Chinese name
- Traditional Chinese: 絳曲堅贊
| Transcriptions |

Alternative Chinese name
- Traditional Chinese: 松秋堅贊
| Transcriptions |

Tibetan name
- Tibetan: ཏའི་སི་ཏུ་བྱང་ཆུབ་རྒྱལ་མཚན
- Wylie: ta'i si tu byang chub rgyal mtshan

= Tai Situ Changchub Gyaltsen =

1st Phagmodrupa Tibetan ruler (1302-1364)

Tai Situ Changchub Gyaltsen (1302 – 21 November 1364 (Note: His date of death is likely 1364 but is sometimes given as 1371, 1373 or 1374; see Tiley Chodrag (1988), p. 353; Van der Kuijp (2003), pp. 433–4.)) was the founder of the Phagmodrupa dynasty that replaced the Mongol-backed Sakya dynasty, ending Yuan rule in Tibet. He ruled most of Tibet as desi (regent) from 1354 to 1364 (alt. 1371, 1373 or 1374). As a law-giver, politician and religious patron, he created a heritage that lasted centuries.

== Name ==
Tai Situ is the Tibetan transcription of the term Da Situ (大司徒) from Han language, meaning great Situ, referring to an office-holder or administrator. He was also sometimes called 松秋堅贊 in Chinese.

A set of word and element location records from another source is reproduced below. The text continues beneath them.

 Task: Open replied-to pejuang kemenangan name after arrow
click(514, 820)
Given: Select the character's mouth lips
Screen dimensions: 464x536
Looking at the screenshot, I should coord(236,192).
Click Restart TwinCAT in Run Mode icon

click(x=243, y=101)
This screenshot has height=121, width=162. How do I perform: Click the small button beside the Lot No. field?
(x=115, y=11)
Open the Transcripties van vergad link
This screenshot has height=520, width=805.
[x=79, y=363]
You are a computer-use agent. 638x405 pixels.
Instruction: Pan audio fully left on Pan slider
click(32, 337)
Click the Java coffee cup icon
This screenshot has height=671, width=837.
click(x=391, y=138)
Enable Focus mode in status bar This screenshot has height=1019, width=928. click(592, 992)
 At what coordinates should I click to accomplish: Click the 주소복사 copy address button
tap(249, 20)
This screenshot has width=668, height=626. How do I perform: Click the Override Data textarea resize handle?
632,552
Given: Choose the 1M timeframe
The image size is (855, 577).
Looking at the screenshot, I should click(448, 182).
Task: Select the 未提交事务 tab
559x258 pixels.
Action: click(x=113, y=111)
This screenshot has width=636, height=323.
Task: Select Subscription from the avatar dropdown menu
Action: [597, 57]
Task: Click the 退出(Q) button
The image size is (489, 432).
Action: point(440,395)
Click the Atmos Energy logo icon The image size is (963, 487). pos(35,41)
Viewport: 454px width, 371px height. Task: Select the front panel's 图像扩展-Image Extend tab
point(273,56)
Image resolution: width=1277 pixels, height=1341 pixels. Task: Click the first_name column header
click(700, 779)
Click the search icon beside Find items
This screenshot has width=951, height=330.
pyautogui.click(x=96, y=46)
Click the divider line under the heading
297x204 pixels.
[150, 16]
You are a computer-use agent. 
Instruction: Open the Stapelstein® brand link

== The youth of Changchub Gyaltsen ==
The Phagmodru hermitage, situated on the northern bank of the Tsangpo River, was founded by Phagmo Drupa Dorje Gyalpo (1110–1170) who initiated a sub-sect of the Kagyu school of Buddhism. After his death a monastery called Thel arose at the place in the late 12th century. It is presently in ruins. The monastery was ruled by members of the noble Lang Family whose pedigree went back to ancient times. During the Sakya period, when regents called ponchen (dpon-chen) ruled Tibet under Mongol (Yuan) overlordship, Central Tibet was divided into thirteen myriarchies (Wylie: khri skor bcu gsum). One was Phagmodru with the palace of Nêdong as its center; it was headed by a lord of the Lang Family who bore the title tripon (myriarch). Phagmodru was allied to the Ilkhanate (1256 – 1335/1353) in Persia for a while, but its position was severely weakened by intervention by Kublai Khan, the Great Khan who founded the Yuan dynasty (1271–1368). Changchub Gyaltsen was born into the Lang lineage in 1302 as the son of Rinchen Kyab and his second wife Tramon Bumkyi. At the age of nine he was ordained as a monk and was introduced to the Buddhist teachings by the lama Lhakangpa. Changchub Gyaltsen was in particular devoted to the worship of the deity Hayagriva. At fourteen years of age he went to the Sakya monastery. While he initially wished to pursue a clerical career, his tutor persuaded him that he would make an excellent administrator.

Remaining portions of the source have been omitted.